Here, the results of a logistical regression clearly show that the model performs worse than its human counterparts. The two lower rows are the results of Harvester, which show that the model gets better when we introduce a threshold (comment: we were able to focus our model better because we know what we are looking for and optimised for the highest Cherry-fit) for the scoring but is still far off the human judgement.

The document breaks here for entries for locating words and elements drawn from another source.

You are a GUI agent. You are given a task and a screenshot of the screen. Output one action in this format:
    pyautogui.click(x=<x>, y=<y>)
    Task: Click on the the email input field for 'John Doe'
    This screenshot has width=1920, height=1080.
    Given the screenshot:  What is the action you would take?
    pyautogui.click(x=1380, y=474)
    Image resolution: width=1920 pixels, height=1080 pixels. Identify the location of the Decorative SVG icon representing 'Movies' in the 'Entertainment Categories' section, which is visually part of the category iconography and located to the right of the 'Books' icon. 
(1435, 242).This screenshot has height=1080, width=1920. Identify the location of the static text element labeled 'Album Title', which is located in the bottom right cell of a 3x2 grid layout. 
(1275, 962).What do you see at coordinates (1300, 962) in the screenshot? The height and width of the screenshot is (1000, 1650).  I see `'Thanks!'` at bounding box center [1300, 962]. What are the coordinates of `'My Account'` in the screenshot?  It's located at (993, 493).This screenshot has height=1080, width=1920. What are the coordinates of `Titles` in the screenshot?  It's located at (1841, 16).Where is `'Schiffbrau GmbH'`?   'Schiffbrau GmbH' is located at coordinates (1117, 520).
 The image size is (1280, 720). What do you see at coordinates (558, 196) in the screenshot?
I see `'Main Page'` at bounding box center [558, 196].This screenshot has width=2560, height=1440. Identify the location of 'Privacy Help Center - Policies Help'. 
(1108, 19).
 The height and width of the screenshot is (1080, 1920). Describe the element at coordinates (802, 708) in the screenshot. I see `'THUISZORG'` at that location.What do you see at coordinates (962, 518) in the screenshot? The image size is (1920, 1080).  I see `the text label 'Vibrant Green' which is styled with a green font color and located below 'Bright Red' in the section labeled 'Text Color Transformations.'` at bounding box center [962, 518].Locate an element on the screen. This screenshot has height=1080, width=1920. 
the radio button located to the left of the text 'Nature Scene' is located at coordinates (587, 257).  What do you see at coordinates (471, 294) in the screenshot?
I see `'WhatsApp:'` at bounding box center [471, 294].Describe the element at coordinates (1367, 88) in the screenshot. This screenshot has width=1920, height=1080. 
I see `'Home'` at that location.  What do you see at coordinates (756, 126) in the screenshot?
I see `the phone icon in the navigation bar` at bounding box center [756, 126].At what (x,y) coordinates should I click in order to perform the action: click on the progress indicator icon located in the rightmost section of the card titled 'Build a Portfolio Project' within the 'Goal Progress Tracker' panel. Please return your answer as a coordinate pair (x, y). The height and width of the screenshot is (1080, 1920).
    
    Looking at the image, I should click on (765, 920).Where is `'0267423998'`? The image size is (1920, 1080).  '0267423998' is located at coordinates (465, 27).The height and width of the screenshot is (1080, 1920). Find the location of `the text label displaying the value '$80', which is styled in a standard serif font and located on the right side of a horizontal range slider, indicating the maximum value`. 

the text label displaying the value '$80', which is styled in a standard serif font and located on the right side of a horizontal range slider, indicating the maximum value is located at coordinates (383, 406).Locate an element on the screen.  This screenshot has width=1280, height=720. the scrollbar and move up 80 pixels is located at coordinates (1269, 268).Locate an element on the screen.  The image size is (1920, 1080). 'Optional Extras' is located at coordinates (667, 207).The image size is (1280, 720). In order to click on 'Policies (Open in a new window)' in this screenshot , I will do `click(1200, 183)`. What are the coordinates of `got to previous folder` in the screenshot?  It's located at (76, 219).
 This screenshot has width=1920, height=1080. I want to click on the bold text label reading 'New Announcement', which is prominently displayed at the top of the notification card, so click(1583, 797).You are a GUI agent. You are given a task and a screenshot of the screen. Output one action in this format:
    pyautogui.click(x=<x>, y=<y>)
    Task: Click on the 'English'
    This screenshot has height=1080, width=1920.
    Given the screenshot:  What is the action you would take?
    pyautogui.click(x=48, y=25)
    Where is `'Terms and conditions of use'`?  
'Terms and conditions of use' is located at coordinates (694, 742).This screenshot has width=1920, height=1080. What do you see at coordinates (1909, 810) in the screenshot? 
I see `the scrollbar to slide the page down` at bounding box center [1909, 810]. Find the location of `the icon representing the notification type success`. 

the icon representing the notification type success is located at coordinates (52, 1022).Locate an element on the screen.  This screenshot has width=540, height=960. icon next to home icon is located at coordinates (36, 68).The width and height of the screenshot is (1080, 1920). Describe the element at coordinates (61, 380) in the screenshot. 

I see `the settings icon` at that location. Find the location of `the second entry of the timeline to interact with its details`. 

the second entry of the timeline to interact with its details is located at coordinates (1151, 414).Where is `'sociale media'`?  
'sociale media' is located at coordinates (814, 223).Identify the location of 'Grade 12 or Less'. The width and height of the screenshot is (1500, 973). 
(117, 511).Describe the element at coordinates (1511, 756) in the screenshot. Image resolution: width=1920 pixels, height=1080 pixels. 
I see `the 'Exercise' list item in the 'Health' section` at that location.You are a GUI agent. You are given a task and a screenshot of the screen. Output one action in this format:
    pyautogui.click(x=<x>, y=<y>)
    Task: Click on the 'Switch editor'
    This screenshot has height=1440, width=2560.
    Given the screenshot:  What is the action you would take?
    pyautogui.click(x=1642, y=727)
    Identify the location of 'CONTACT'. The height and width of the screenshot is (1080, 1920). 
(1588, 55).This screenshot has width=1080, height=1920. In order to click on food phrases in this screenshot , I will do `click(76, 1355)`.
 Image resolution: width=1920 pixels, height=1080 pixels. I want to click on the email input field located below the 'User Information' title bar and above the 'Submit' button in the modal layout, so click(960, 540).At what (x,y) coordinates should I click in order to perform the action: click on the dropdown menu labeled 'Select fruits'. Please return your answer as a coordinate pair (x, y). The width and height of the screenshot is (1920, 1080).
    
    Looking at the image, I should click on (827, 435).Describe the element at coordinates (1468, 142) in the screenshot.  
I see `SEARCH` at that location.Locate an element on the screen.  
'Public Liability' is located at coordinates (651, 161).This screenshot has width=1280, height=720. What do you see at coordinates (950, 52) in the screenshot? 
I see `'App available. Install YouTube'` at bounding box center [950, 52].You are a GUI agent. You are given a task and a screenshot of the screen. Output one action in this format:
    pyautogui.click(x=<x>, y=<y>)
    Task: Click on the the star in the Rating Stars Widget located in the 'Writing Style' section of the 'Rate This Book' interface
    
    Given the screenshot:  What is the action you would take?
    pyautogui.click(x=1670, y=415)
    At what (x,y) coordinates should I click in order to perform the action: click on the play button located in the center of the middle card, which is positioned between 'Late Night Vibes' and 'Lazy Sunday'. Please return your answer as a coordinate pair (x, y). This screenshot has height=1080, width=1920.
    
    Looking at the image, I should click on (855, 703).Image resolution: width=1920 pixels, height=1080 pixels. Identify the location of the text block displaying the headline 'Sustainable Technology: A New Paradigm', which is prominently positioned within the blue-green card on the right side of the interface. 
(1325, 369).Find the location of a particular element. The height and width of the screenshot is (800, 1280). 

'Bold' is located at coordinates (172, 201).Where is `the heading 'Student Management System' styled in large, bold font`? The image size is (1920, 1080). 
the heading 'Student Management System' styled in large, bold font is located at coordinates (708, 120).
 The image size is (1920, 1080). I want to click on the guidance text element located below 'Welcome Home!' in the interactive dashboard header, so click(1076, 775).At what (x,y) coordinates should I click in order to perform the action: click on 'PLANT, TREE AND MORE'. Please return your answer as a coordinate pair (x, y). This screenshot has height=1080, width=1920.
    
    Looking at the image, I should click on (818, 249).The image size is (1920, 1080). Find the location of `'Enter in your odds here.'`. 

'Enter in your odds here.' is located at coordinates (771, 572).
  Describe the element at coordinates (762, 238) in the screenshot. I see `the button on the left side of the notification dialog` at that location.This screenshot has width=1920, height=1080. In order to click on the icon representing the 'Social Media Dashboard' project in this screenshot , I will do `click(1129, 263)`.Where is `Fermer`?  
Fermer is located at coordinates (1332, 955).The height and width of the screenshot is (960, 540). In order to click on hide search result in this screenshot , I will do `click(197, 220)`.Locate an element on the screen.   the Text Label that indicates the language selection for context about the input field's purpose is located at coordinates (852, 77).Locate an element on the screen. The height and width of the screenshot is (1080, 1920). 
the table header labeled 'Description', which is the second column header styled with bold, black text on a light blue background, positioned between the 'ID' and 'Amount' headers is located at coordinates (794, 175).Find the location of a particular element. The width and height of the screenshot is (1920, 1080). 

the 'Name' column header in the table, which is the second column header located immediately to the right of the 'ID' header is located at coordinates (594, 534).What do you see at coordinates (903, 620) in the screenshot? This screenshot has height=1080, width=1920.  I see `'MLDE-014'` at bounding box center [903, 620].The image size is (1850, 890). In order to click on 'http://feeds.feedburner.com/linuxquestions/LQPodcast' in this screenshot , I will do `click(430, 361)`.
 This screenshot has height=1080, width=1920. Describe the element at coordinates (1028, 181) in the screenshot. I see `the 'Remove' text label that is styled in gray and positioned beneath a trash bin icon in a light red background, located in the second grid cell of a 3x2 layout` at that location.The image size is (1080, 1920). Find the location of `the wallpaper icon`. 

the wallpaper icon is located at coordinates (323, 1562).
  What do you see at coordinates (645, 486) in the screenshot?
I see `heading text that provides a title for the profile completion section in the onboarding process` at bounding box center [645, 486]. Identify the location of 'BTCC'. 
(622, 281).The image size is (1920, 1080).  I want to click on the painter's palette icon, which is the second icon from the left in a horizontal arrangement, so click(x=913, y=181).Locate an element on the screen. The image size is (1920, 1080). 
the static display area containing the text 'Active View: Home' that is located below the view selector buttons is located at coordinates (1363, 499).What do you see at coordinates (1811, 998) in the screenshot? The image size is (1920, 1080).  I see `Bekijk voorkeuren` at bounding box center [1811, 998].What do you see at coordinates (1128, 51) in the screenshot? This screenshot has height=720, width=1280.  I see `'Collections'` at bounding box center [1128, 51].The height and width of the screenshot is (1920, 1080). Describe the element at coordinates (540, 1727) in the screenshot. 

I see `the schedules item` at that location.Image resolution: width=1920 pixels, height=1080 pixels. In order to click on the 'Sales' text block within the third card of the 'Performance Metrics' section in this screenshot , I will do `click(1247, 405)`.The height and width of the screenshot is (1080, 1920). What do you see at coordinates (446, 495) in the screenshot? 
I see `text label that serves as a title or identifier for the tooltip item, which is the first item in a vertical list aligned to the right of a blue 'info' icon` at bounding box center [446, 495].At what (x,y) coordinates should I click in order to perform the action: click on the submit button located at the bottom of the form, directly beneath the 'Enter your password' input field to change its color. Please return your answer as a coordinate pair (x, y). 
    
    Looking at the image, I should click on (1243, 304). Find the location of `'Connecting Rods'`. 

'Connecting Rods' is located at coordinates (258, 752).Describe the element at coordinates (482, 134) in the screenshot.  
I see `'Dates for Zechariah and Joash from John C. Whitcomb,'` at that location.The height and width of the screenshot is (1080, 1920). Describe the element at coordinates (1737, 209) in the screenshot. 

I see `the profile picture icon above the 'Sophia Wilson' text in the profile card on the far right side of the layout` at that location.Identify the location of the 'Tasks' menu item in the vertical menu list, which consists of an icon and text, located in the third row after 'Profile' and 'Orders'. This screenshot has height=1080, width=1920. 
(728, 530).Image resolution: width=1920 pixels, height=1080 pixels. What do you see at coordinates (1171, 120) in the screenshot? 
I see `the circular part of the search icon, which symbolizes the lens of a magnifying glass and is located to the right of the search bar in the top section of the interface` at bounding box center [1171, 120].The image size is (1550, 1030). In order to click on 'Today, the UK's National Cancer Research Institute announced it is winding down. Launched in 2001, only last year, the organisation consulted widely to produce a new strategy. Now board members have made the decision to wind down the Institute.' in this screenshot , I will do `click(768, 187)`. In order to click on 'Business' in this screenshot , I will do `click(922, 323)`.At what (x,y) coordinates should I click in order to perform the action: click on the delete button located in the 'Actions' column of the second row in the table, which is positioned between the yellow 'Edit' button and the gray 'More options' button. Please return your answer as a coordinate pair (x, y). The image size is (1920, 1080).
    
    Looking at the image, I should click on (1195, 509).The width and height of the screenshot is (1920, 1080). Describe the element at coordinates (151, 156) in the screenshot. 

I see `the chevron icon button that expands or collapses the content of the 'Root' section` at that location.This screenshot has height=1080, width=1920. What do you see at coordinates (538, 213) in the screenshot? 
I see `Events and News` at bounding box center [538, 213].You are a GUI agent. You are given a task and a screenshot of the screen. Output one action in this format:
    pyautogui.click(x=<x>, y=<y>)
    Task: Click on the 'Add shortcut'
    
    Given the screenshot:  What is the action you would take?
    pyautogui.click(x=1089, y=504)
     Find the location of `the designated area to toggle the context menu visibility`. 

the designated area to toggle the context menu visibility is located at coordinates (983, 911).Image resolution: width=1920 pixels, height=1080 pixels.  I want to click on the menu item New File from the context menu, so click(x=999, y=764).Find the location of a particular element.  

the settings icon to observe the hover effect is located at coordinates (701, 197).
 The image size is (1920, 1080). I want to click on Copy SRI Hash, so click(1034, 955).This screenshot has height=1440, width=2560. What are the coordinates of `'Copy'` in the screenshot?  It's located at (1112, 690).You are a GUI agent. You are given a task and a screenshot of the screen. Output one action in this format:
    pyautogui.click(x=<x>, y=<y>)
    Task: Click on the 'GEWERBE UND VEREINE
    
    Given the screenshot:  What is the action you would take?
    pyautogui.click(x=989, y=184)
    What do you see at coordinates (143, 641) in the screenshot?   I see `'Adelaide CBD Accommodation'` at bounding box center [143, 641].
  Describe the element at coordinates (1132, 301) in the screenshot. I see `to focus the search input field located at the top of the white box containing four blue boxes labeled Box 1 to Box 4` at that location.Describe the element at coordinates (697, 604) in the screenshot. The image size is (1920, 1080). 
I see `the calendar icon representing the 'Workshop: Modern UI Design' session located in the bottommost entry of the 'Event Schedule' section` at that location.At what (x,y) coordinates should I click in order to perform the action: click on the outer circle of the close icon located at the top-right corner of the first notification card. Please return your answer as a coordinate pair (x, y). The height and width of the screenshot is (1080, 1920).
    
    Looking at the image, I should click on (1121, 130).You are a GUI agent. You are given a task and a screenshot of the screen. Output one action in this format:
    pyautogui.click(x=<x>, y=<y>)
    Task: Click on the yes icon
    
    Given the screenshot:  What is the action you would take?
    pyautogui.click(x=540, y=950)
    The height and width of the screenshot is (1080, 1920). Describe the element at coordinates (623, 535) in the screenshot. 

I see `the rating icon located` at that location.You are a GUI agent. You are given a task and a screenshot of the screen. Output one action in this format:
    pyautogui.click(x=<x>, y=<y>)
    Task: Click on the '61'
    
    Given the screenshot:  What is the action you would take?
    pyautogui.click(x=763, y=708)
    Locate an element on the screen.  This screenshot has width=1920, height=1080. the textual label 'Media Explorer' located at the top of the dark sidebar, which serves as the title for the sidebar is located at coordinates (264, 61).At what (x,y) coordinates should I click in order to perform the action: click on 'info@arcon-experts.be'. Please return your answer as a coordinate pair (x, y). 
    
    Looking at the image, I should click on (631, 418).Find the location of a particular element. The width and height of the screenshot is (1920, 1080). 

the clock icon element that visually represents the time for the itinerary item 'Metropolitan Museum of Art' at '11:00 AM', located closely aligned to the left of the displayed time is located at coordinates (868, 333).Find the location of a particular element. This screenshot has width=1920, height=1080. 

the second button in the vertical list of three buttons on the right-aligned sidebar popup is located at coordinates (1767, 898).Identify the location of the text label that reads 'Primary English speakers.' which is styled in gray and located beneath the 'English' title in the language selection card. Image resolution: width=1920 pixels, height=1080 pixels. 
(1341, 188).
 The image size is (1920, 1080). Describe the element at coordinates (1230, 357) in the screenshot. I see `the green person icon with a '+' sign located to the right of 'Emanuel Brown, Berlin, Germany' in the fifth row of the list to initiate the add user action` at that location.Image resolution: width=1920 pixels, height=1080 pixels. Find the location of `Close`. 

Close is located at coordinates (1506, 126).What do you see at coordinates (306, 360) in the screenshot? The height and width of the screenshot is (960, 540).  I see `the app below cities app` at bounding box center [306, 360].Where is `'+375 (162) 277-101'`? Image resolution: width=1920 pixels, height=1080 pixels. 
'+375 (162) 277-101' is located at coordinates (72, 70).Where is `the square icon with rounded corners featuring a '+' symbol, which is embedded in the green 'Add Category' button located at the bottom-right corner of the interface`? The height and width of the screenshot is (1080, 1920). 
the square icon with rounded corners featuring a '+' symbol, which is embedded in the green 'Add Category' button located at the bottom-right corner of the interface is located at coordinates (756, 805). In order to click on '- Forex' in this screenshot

This suggests that companies deemed worthy investments by the analyst are substantially more likely to succeed compared to companies selected by the model, indicating an advantage of human intuition and potentially more data sources, such as expert calls, etc. So don't worry; the machines won't completely take over our jobs in the near future.

don't worry!

4. Summary

Data-driven methods in Venture Capital are here to stay. However, instead of replacing human interaction, including founder outreach (comment: "always prepared" as one of our core values), and decision making it rather augments the investor to screen more opportunities and therefore enables them to spend more time on teams and companies that genuinely fit the investment thesis of the fund. This was especially important for us at Cherry, as we only do ten to twelve investments a year and therefore have to be very selective with our investment choices, which sometimes means we have to pass on great teams.

Our vision is threefold: optimise selection for our ten annual investments, augment analysis during founder discussions with data-driven insights, and most critically, identify technical founders earlier in their journey. We optimise for depth over breadth — maximising time with the founders who will define the next generation of technology.